Le régime préférentiel européen Tout sauf les armes (TSA) permet aux pays en développement d’avoir accès au marché européen pour tous ses produits - armes exceptées - sans avoir à payer de droits de douane. Il est soumis au respect de plusieurs conventions internationales de protection des droits de l’homme et des droits des travailleurs.
L’Union européenne est le plus important partenaire commercial du Cambodge. En 2018, le marché européen représentait 45% des exportations cambodgiennes. Le secteur du textile, qui emploie environ 700 000 ouvriers dont les exportations en direction de l’UE se montent à 4,9 milliards d’euros, pourrait subir de lourdes conséquences en cas de suspension de l’accord préférentiel.
Ni une décision définitive, ni la fin du processus
Selon Cécilia Malmström, commissaire européenne au commerce, le lancement de la procédure ne signifie pas nécessairement que l’accord Tout sauf les armes sera suspendu. « Il faut insister sur le fait que l'initiative prise aujourd'hui ne constitue ni une décision définitive ni la fin du processus. Néanmoins, le compte à rebours officiel a maintenant commencé et des mesures concrètes sont attendues à bref délai.

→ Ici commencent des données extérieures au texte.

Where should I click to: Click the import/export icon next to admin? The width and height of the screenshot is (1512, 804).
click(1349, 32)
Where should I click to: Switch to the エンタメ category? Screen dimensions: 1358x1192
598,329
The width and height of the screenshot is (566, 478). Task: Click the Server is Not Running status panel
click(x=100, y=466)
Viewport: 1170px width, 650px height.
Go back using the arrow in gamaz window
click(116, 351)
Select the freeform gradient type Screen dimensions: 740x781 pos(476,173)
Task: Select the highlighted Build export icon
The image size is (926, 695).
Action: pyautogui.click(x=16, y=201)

Nous entamons aujourd'hui un processus de surveillance et d'évaluation dans lequel nous sommes prêts à nous engager pleinement aux côtés des autorités cambodgiennes et à coopérer avec elles pour trouver une solution. (...) Notre engagement par rapport à la situation au Cambodge nous a permis d'arriver à la conclusion qu'il existe dans ce pays de graves insuffisances en matière de droits de l'homme et de droits des travailleurs auxquelles le gouvernement doit remédier s'il veut que son pays conserve un accès privilégié à notre marché. »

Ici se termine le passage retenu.